**EXERCISE DESCRIPTION:**
An exact copy is needed of the lines in the entries below from the line with "The image size is (1144, 563)." up to and including the line with "Expand the vSwitch-Private", and of nothing else. Leave the pictures out.

[Records from a collection]
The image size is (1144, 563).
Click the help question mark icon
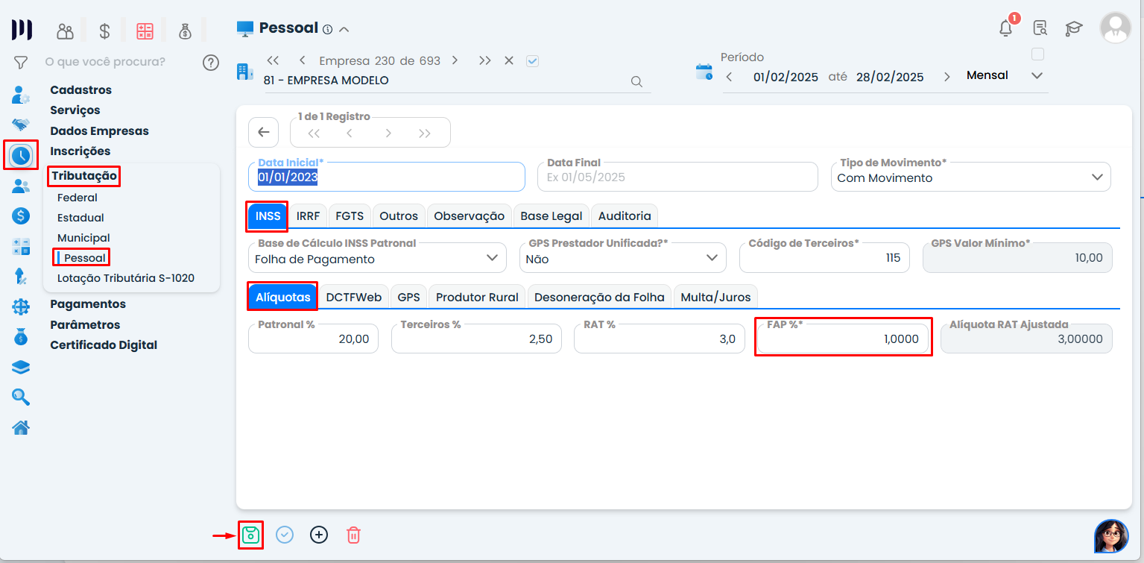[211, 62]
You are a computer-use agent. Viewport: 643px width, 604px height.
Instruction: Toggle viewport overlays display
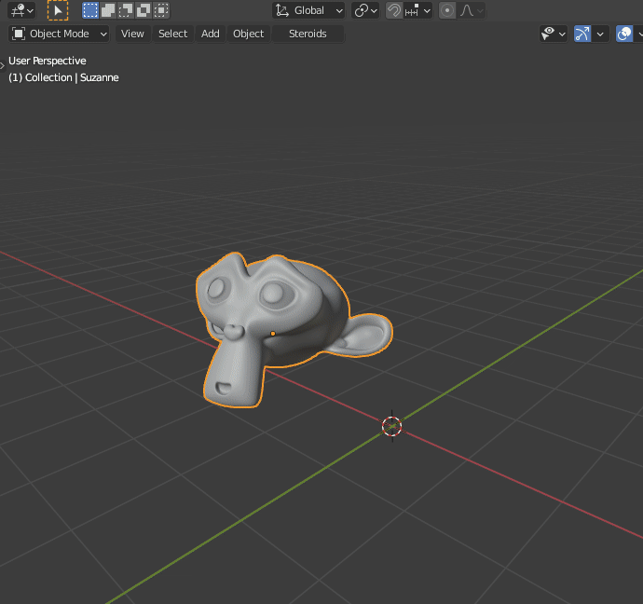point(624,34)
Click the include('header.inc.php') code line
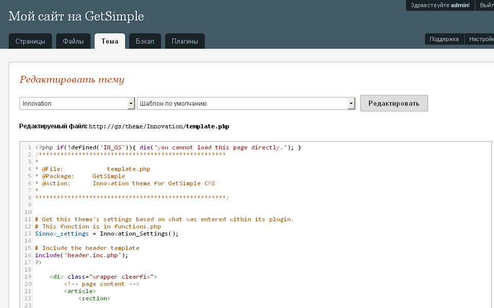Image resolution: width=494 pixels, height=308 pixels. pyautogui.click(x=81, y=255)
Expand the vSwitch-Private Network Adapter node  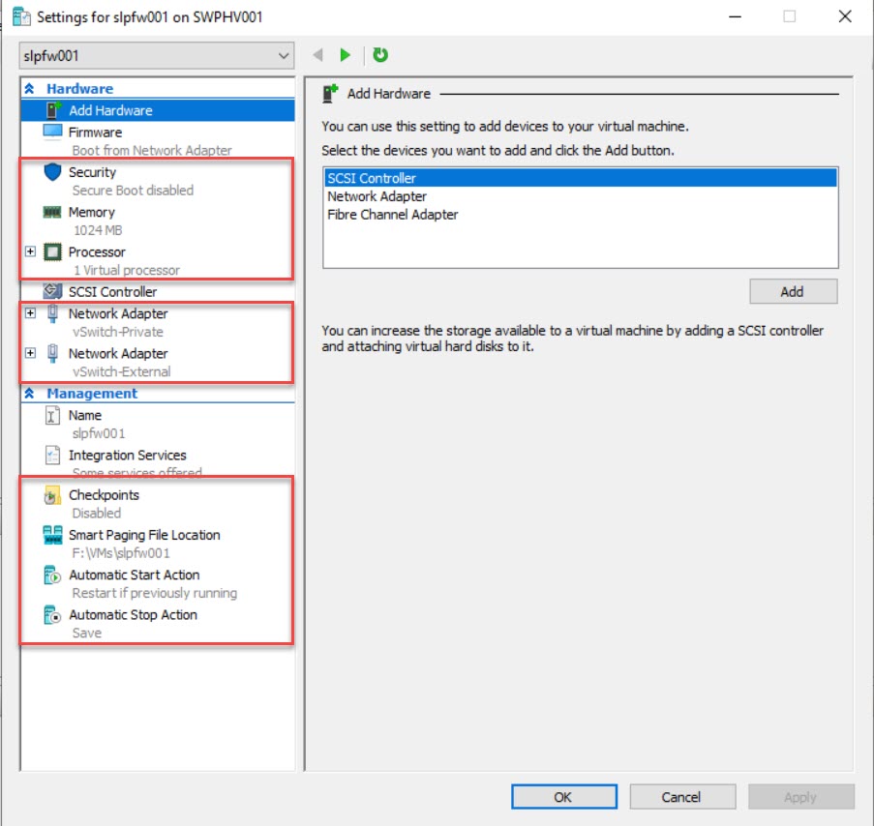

--

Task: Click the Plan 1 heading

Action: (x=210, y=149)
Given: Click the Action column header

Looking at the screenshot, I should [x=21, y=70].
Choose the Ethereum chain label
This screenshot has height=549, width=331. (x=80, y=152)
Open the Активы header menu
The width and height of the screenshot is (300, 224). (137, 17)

**RESPONSE TO THIS TASK:**
The image size is (1144, 563).
Click the help question mark icon
[211, 62]
You are a computer-use agent. Viewport: 643px width, 604px height.
Instruction: Toggle viewport overlays display
point(624,34)
Click the include('header.inc.php') code line
Image resolution: width=494 pixels, height=308 pixels. pyautogui.click(x=81, y=255)
Expand the vSwitch-Private Network Adapter node  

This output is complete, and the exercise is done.